— Start of RECORDS SUPPLIED —

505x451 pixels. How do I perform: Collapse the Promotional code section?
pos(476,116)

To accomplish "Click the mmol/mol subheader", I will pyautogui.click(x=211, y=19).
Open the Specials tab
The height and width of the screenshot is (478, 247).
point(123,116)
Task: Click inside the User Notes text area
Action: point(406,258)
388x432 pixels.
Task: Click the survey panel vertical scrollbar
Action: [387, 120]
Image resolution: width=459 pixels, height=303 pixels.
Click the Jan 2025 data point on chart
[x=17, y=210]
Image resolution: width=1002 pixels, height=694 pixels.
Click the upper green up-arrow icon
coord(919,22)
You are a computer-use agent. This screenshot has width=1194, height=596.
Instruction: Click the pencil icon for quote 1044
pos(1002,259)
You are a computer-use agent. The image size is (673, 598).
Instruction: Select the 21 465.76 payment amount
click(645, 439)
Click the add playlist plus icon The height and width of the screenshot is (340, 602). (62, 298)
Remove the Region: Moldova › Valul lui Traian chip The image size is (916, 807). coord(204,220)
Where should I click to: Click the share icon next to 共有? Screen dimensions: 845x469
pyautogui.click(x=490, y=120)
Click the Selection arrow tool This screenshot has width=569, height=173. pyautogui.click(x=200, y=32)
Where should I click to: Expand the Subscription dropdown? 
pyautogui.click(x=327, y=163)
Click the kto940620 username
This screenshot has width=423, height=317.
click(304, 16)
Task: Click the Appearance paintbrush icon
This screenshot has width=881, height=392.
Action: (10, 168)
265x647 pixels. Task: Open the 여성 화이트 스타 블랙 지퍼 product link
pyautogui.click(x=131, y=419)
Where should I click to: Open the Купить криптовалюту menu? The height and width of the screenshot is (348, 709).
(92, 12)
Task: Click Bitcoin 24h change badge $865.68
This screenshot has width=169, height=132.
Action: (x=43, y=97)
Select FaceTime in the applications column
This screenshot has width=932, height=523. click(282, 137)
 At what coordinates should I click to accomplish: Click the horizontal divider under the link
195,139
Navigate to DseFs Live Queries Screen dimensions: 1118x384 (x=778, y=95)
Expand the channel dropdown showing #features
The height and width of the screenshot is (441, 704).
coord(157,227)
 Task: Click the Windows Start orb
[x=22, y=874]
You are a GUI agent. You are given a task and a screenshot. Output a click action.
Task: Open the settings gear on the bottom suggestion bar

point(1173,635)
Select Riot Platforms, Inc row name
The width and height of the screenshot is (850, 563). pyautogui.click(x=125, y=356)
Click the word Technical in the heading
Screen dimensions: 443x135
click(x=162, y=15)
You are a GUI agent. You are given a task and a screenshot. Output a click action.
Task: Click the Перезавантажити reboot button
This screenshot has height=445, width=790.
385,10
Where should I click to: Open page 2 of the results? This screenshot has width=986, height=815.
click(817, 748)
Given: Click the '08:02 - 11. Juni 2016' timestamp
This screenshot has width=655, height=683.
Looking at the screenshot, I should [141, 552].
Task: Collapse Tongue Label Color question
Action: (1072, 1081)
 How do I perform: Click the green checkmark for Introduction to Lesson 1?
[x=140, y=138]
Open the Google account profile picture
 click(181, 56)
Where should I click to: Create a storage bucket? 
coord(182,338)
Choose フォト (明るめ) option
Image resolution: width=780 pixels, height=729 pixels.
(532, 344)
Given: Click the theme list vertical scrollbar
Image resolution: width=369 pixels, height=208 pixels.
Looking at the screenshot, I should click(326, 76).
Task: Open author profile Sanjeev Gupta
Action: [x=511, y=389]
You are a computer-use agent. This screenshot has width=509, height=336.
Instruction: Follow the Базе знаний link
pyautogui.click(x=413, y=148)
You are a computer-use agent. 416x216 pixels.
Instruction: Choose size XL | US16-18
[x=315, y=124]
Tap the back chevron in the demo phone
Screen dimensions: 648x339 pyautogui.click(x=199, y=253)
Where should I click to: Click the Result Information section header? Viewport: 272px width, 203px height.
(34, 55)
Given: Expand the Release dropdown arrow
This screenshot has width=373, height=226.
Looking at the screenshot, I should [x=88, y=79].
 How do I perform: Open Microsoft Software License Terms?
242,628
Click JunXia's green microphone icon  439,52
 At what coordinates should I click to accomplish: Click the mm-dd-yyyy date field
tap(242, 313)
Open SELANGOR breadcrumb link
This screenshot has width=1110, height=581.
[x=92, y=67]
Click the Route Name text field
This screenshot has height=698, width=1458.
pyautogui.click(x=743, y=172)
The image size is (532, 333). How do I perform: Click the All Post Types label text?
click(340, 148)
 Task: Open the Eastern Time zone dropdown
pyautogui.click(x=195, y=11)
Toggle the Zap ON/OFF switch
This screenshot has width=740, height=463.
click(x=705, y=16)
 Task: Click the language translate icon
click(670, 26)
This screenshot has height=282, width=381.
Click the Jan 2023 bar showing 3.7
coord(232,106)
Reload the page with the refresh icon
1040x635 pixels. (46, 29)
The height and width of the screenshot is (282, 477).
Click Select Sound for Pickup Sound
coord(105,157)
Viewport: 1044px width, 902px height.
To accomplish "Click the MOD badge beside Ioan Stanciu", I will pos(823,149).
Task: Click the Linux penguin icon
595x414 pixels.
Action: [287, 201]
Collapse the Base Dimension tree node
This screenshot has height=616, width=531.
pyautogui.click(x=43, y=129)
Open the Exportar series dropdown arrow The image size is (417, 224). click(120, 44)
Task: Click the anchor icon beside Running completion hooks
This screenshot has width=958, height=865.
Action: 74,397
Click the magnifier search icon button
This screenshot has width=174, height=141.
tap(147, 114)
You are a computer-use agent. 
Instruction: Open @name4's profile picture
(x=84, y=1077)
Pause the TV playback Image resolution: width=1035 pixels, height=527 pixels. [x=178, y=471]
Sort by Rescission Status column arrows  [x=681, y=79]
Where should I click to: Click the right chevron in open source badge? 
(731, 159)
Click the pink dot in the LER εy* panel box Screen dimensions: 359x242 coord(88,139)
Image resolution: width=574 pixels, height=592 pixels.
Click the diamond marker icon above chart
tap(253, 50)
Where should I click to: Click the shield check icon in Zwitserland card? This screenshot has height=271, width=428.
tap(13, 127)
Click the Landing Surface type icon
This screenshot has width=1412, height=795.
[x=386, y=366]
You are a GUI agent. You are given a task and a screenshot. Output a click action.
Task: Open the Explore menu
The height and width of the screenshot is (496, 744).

— End of RECORDS SUPPLIED —

Copy the entries above word for word, from the line containing "Image resolution: width=574" through the final line of the entries, with both of those lines included.

■ **ANSWER IN FULL**:
Image resolution: width=574 pixels, height=592 pixels.
Click the diamond marker icon above chart
tap(253, 50)
Where should I click to: Click the shield check icon in Zwitserland card? This screenshot has height=271, width=428.
tap(13, 127)
Click the Landing Surface type icon
This screenshot has width=1412, height=795.
[x=386, y=366]
You are a GUI agent. You are given a task and a screenshot. Output a click action.
Task: Open the Explore menu
The height and width of the screenshot is (496, 744).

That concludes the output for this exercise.